Combining Biologically Active β-Lactams Integrin Agonists with Poly(l-lactic acid) Nanofibers: Enhancement of Human Mesenchymal Stem Cell Adhesion.

Abstract

Regulating stem cell adhesion and growth onto functionalized biomaterial scaffolds is an important issue in the field of tissue engineering and regenerative medicine. In this study, new electrospun scaffolds of poly(l-lactic acid) (PLLA), as bioresorbable polymer, and β-lactam compounds agonists of selected integrins, as functional components with cell adhesive properties, are designed. The new β-lactam-PLLA scaffolds contribute significantly in guiding protein translation involved in human bone marrow mesenchymal stem cells (hBM-MSC) adhesion and integrin gene expression.

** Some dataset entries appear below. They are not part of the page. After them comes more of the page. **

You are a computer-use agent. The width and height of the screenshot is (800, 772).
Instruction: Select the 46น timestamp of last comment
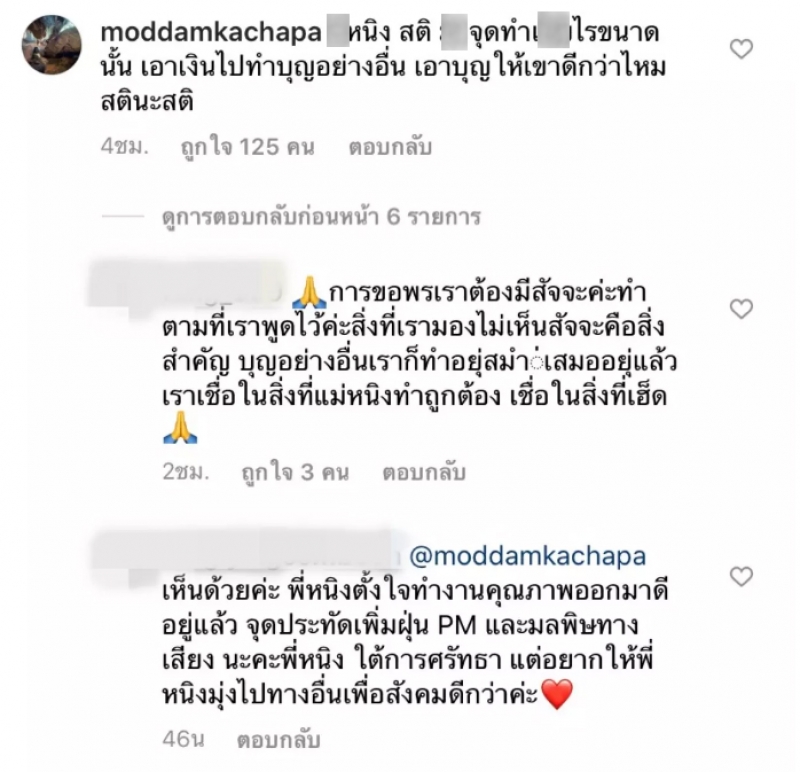tap(183, 740)
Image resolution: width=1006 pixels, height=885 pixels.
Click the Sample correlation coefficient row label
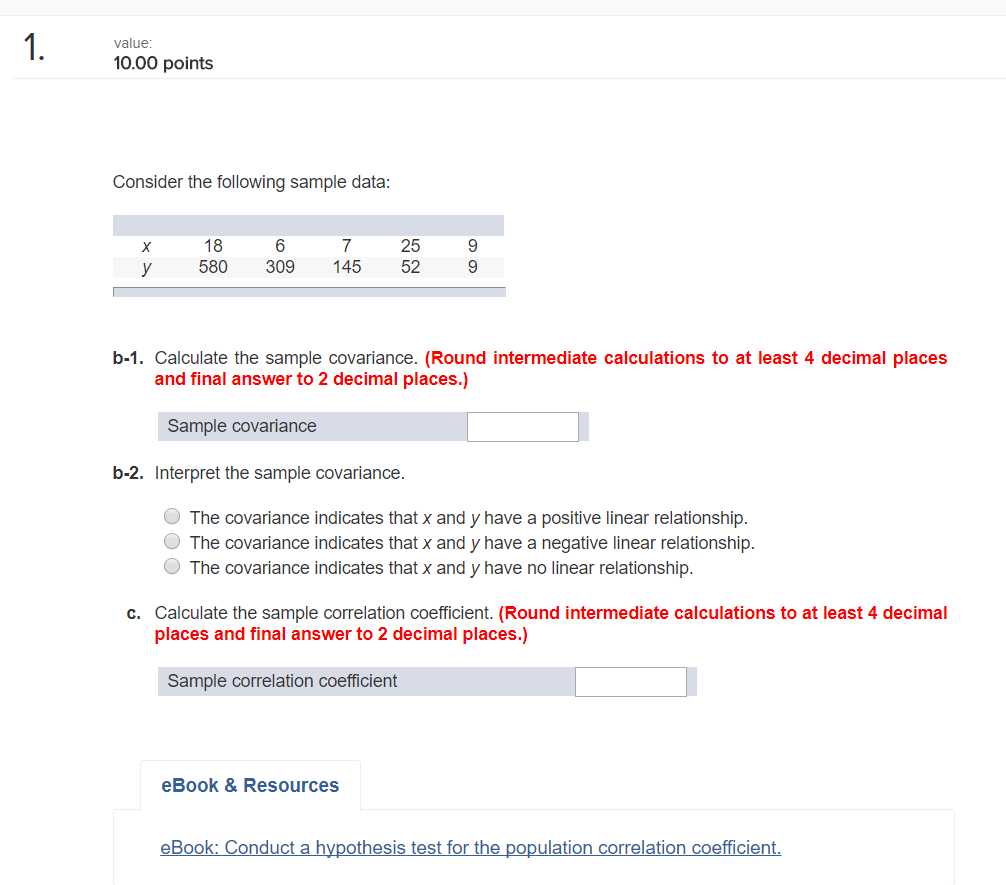[x=282, y=681]
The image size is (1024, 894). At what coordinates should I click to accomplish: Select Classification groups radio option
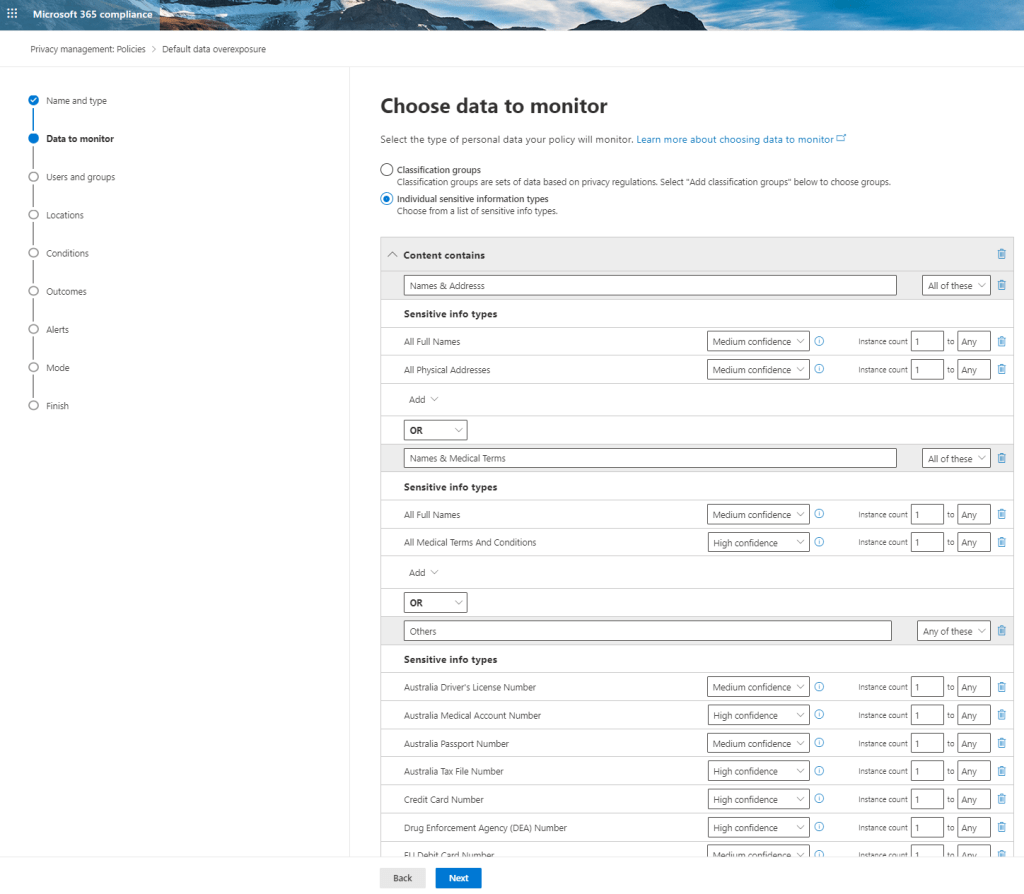[387, 170]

Scanning electron microscopy, confocal laser scanning microscopy, and Western Blot analyses reveal that GM18-PLLA shows the best results, promoting cell adhesion by significantly driving changes in focal adhesion proteins distribution (β1 integrin and vinculin) and activation (pFAK), with a notable increase of GM18-targets subunits integrin gene expression, α4 and β1. These novel functionalized submicrometric fibrous scaffolds demonstrate, for the first time, the powerful combination of selective β-lactams agonists of integrins with biomimetic scaffolds, suggesting a designed rule that could be suitably applied to tissue repair and regeneration.